For those still playing - I bought this 2015 2H slant load bumper pull in September, directly from dealer as first owner. 2 axles, emergency disconnect brakes attached to one axle. Lug nuts have been tightened at regular intervals per the manual, until they seat.

2011 truck received new 18" Nexen tires the week before I bought the trailer. Factory installed frame hitch. Receiver ball is on a 2" drop to keep the trailer level with my 4x4 truck once my 900 lb horse is loaded, will re-evaluate that if I begin hauling two horses. Jerking/vibrating happens over 50mph whether empty or loaded.

I'm a re-entry to the horse world, so prior to September, my last towing experience was back in 2002 with weekly driving of both a 2H BP and 8 Horse gooseneck.


----------



## PrivatePilot (Dec 7, 2009)

OK, with that info in mind...I'm starting to wonder if you have a tire problem on the trailer. New or not, trailer manufacturers are well known for using the cheapest Chinese tires they can find...and it's not uncommon for them to be problematic right off the dealers lot. Google "Chinese tire bomb" and read up on the experiences the RV guys have - horse trailers are not necessarilly any different.

I'd consider taking the trailer to a TIRE shop (not an RV shop, not a run of the mill repair facility...specifically, a third party TIRE dealer) and ask them to check the rubber - they may need to take them all off and physically check them out, including putting them on the balancer. I somehow wouldn't be surprised that they may find one tire that is either horribly out of balance, out of round, or has a manufacturing defect of some sort. The fact the issue only rears it's head above a certain speed, given everything else seems ruled out...screams tire issue to me.

The reason I suggest a tire dealer is that they're usually better equipped and have no financial interest in telling you "yeah, I don't see anything wrong" like the original dealer might be. Most RV / trailer dealers don't have tire balancers either, and for that matter, a lot of trailer tires aren't ever balanced to begin with - unless you have a serious balance issue to begin with it's often unnecessary.


----------



## greentree (Feb 27, 2013)

Could be a defective axle on the trailer.


----------



## Ike (Sep 1, 2013)

Keep in mind that if this is your first bumper pull, some jerkiness is almost expected.

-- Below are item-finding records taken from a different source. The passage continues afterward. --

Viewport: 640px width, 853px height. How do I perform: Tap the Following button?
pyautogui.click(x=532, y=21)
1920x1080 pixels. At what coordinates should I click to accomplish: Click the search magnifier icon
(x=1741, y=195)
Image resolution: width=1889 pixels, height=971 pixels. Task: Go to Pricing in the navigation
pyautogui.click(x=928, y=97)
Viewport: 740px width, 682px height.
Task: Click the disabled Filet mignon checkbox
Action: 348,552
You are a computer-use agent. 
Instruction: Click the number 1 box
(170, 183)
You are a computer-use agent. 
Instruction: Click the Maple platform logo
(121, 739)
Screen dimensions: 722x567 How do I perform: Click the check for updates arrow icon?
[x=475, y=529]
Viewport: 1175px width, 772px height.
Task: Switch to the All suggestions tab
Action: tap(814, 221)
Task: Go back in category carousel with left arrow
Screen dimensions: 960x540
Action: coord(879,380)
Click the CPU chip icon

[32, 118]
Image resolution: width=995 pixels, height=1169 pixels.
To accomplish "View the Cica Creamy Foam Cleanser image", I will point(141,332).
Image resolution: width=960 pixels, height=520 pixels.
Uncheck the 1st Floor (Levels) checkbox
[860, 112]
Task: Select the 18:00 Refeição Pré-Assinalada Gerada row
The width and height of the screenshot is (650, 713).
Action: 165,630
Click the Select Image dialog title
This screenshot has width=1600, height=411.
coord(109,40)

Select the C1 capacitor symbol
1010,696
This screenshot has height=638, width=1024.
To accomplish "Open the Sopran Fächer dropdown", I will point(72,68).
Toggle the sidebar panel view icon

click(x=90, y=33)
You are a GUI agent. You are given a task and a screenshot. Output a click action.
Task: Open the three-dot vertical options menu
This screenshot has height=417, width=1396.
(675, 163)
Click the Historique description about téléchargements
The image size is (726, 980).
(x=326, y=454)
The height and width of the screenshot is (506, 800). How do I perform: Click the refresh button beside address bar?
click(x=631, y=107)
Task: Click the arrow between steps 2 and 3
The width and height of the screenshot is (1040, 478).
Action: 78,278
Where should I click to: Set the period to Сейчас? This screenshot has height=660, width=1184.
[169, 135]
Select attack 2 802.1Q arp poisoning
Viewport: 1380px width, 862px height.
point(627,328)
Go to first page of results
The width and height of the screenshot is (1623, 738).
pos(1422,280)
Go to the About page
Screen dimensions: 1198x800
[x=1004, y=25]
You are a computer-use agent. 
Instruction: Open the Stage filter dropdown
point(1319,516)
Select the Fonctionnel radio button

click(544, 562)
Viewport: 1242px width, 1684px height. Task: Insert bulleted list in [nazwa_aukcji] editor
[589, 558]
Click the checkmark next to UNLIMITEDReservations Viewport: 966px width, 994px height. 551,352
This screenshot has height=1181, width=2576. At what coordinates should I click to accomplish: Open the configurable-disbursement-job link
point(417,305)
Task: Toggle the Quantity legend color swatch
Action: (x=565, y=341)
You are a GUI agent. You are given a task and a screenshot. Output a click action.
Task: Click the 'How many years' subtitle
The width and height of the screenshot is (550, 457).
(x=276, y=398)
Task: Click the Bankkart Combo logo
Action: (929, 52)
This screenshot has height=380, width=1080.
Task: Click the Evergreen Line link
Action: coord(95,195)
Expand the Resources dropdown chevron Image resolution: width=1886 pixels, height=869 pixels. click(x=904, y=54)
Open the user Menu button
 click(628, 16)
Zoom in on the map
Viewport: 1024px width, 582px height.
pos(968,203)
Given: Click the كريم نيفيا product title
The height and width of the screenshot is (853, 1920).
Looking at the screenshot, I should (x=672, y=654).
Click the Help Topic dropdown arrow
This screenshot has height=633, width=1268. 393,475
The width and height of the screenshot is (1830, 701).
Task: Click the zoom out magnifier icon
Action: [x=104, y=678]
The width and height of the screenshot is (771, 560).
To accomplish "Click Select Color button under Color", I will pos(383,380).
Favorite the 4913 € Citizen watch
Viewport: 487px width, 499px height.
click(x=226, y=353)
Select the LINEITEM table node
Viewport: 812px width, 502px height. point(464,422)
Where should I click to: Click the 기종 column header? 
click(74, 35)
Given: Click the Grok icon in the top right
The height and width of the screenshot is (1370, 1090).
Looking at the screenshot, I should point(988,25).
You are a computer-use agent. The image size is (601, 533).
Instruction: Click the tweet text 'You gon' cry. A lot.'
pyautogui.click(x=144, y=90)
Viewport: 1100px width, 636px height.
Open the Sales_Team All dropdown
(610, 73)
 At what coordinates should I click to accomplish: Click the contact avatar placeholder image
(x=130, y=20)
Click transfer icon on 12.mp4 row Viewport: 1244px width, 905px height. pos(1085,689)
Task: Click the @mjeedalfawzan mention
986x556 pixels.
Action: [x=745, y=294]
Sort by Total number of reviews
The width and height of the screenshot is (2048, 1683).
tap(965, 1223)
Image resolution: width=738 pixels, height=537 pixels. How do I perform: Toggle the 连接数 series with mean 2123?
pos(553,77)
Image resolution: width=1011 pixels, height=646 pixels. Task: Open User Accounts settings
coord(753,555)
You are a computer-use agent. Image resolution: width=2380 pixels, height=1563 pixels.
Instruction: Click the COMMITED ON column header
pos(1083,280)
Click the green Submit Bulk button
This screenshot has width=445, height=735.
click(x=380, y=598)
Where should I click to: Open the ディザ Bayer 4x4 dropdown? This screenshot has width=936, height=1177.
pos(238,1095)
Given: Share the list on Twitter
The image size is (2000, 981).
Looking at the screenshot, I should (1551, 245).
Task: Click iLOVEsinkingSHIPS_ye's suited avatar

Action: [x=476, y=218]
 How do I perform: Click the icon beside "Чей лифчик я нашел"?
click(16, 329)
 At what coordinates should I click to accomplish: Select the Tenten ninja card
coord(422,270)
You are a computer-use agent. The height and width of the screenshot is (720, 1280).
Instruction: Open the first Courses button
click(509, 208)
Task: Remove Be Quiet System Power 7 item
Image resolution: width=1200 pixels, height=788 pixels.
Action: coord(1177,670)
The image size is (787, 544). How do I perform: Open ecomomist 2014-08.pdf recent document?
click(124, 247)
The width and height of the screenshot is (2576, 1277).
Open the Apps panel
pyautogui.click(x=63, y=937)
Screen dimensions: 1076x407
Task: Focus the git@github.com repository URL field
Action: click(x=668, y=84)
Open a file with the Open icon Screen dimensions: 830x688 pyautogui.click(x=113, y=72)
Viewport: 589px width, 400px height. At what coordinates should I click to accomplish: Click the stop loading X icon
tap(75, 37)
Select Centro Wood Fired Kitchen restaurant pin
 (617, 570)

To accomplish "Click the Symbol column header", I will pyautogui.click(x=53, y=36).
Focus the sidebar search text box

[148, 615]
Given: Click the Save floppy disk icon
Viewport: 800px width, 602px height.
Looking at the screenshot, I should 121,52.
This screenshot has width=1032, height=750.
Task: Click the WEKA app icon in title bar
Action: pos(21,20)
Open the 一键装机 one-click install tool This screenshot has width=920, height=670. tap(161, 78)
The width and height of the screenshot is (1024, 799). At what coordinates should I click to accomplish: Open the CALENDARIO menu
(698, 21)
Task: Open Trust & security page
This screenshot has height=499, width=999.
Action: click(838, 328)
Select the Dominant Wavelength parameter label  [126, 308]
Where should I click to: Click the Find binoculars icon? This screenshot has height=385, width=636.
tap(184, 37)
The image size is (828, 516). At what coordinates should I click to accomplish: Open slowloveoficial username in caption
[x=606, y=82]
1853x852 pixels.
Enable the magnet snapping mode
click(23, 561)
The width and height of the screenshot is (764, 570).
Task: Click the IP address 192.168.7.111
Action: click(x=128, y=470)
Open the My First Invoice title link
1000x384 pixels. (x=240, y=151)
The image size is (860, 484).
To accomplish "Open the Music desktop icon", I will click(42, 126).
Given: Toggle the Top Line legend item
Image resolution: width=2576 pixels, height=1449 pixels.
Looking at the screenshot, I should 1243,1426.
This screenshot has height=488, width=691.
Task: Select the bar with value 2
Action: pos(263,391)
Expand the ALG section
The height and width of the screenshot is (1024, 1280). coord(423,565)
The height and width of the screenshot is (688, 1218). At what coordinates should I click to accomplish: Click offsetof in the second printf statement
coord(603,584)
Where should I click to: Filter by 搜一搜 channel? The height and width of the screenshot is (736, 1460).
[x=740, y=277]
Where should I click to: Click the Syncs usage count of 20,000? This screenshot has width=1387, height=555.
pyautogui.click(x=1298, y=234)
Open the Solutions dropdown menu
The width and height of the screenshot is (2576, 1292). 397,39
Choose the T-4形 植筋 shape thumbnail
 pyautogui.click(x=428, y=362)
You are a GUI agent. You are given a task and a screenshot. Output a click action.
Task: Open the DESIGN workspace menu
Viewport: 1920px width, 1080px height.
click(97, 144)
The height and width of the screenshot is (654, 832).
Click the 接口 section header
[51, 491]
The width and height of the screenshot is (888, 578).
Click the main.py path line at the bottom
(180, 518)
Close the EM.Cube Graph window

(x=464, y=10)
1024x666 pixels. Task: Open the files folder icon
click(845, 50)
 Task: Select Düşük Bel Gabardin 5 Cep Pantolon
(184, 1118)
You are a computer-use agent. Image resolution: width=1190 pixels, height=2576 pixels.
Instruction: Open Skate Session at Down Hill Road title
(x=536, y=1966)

Maybe had a friend that has experience with them ride with you and see if they think it is much more than it should be.

Ike


----------



## ChitChatChet (Sep 9, 2013)

PrivatePilot said:


> OK, with that info in mind...I'm starting to wonder if you have a tire problem on the trailer. New or not, trailer manufacturers are well known for using the cheapest Chinese tires they can find...and it's not uncommon for them to be problematic right off the dealers lot. Google "Chinese tire bomb" and read up on the experiences the RV guys have - horse trailers are not necessarilly any different.
> 
> I'd consider taking the trailer to a TIRE shop (not an RV shop, not a run of the mill repair facility...specifically, a third party TIRE dealer) and ask them to check the rubber - they may need to take them all off and physically check them out, including putting them on the balancer. I somehow wouldn't be surprised that they may find one tire that is either horribly out of balance, out of round, or has a manufacturing defect of some sort. The fact the issue only rears it's head above a certain speed, given everything else seems ruled out...screams tire issue to me.
> 
> The reason I suggest a tire dealer is that they're usually better equipped and have no financial interest in telling you "yeah, I don't see anything wrong" like the original dealer might be. Most RV / trailer dealers don't have tire balancers either, and for that matter, a lot of trailer tires aren't ever balanced to begin with - unless you have a serious balance issue to begin with it's often unnecessary.


Makes sense for it to be a tire issue being it happens at 50mph empty or loaded.


----------



## verona1016 (Jul 3, 2011)

Ike said:


> Keep in mind that if this is your first bumper pull, some jerkiness is almost expected.
> 
> Maybe had a friend that has experience with them ride with you and see if they think it is much more than it should be.
> 
> Ike


I'd disagree with that. While I can sometimes feel some minor trailer movement over large bumps, my BP is never what I would describe as jerky or vibrating. Definitely not the way OP is describing. A new trailer especially should smoothly follow.

OP, did your trailer come with a warranty? Have you had a chance to have the dealership look at it?
_Posted via Mobile Device_


----------



## natisha (Jan 11, 2011)

An easy test would be to hitch it to another vehicle & see if the same thing happens. If so then look at the trailer, if not, the truck.


----------



## Cynical25 (Mar 7, 2013)

Update (much delayed, sorry!): 2 of the cheap factory installed trailer tires were bad. Since the trailer was just a few months old, the manufacturer replaced those 2 with better quality radial tires, and I replaced the other 2. Phew.


----------